Driverless Cars Are Happening, Even If Some in Washington Don’t Get It

 

In a chat not long ago with me, an influential GOP member of Congress pooh-poohed self-driving cars based on the idea that people wouldn’t be interested in the technology. Voters like their pickup trucks! Apparently this politician didn’t know any parents with teenagers getting ready to get behind the wheel. Certainly some polls show consumer concern.

But I recall someone who rode in a driverless car with great initial apprehension, which later turned to boredom since the car drove like it had downloaded the brain of a driver’s ed instructor. Actually I think the phrase “grandmotherly” may have been used.

To the above point, some relevant analysis from Ben Evans:

Electric and autonomous cars are just beginning – electric is happening now but will take time to grow, and autonomy is 5-10 years away from the first real launches. As they happen, each of these destabilises the car industry, changing what it means to make or own a car, and what it means to drive. Gasoline is half of global oil demand and car accidents kill 1.25m people year, and each of those could go away. But as I explored here, that’s just the start: if autonomy ends accidents, removes parking and transforms what congestion looks like, then we should try to imagine changes to cities on the same scale as those that came with cars themselves. How do cities change if some or all of their parking space is now available for new needs, or dumped on the market, or moved to completely different places?

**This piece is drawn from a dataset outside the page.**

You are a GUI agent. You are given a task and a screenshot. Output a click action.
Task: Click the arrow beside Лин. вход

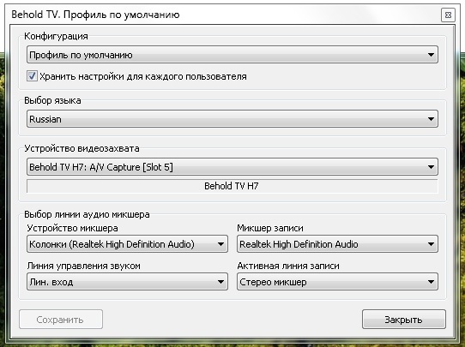pyautogui.click(x=220, y=282)
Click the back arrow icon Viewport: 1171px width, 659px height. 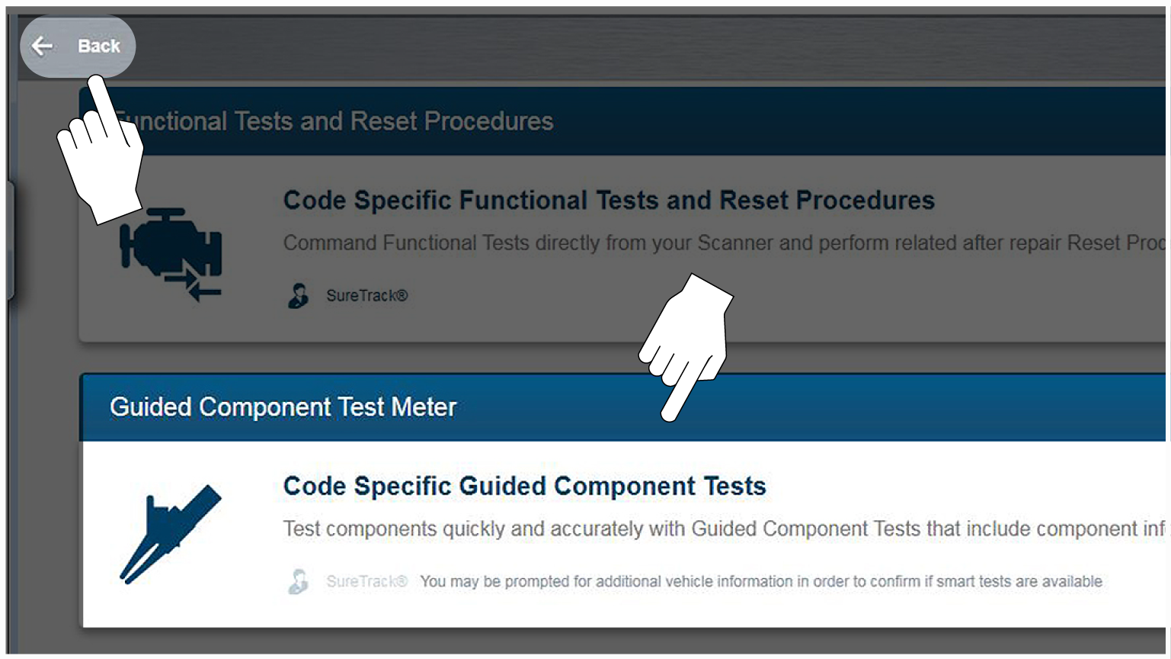point(43,47)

Where are you willing to live if ‘access to public transport’ is ‘anywhere’ and there are no traffic jams on your commute? How willing are people to go from their home in a suburb to dinner or a bar in a city centre on a dark cold wet night if they don’t have to park and an on-demand ride is the cost of a coffee? And how does law enforcement change when every passing car is watching everything?

Anyway, this great Axios chart gives a feel for just how seriously global companies are taking the technology, as well as the many complex linkages between them.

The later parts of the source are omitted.